Can you continue the text about the series Work It Out Wombats! from where it stops?
[Text shown]
51: "Great Uncle Duper's Super Visit"; Jeff Barker and Andrea Gerstmann; Mercedes Brazier-Thurman; May 26, 2026; 212
"Claydate With Louisa": Deanna Oliver
The Wombats make a wind chime to help their great uncle sleep.Zeke tries to make Snout out of clay with Louisa.
52: "Bex & Sammy's New Groove"; Andrea Gerstmann; Evan Thaler Hickey; September 4, 2026; 220
"Sticker Monster Dance Game": Angela Jorge
Bex and Sammy have a sleepover at Yolanda's house and they pick the best routine.Zadie makes everyone mad when she invents a new dancing game but won't let anyone else be in charge. Then, she learns to share it so people can be in charge.
53: "Diwali in the Treeborhood"; TBA; N/A; November 2, 2026; 214
"Sandcastle Success": N/A
54: "Hanukkah and the Snowy Day"; TBA; N/A; November 23, 2026; 215
"The Fishman's Menorah": N/A

==Related media==
===Games===
These games were released on the PBS Kids website, as well as the PBS Kids Games App.
1. Step It Out!
2. Road Repair
3. Story Emporium
4. Toy Maker
5. Pattern Palooza Fair!
6. Treeborhood Party Quest

==Development==
The themes and ideas of the show were previously covered in Aha Island, a WGBH multimedia project about monkeys who use computational thinking.

Some elements from Aha Island were recycled for Work It Out Wombats!, such as the existence of the Everything Emporium.

The series was greenlit in October 2020, under the working title of Wombats! Wombats were chosen as the species of the main characters because they are underused in media.

Early-career writers were granted fellowships so they could bring diverse viewpoints and BIPOC representation to the series.
[/Text shown]
[Given records]
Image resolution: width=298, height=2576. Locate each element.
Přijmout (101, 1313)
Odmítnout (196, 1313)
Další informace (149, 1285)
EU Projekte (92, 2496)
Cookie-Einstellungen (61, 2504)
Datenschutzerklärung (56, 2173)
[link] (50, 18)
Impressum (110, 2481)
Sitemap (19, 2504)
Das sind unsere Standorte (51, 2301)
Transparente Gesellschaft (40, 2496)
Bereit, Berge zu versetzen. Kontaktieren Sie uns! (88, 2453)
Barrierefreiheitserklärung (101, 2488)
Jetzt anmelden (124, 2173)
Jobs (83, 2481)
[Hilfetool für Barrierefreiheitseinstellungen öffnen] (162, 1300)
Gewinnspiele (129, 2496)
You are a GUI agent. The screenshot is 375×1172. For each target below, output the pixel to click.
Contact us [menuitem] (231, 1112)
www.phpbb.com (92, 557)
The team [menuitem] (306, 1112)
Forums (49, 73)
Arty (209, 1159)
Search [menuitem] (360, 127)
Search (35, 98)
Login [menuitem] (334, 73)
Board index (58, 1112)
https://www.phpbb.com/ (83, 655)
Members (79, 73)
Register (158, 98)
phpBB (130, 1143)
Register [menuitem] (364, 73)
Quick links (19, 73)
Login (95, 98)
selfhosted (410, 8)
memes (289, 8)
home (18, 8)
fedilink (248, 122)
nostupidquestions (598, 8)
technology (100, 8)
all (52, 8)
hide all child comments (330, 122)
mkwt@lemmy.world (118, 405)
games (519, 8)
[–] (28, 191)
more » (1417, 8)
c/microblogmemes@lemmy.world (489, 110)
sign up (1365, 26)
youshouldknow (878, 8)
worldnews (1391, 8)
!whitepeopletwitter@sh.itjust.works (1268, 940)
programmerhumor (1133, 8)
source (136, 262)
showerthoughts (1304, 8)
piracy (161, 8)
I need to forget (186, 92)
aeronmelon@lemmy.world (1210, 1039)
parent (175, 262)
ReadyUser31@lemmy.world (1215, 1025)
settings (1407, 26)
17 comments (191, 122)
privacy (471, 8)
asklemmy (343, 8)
[/Given records]
> Output:
The production team worked to ensure authentic representations of names, language, and some of the cultural origins found with the animals themselves, while keeping in mind that animals are not a proxy for race and ethnicity.

For example, JunJun and his family are Philippine eagles, while Ellie is a moose; an animal not found in Jamaica.

===Casting===
The producers deliberately sought out voice actors that match the ethnicity of the characters to ensure authenticity. Rain Janjua, the voice of Zeke, originally auditioned for the role of Malik for being asked to try out for Zeke. To create the voice, Janjua tried to recall how his voice sounded between four and five years old.

===Animation===
The characters are animated using complicated rigging systems that allow the animators to draw things by hand, thus giving each character their own nuances and walk cycles. The designs of the characters and settings are rounded in order to create a friendly, welcoming feel. Curvilinear perspective and hazing is used for the backgrounds to make the characters stand out.

==Reception==
===Audience viewership===
Work It Out Wombats! achieved 23 million streams on PBS Kids video platforms within its first two weeks, as well as over 1.7 million views on YouTube.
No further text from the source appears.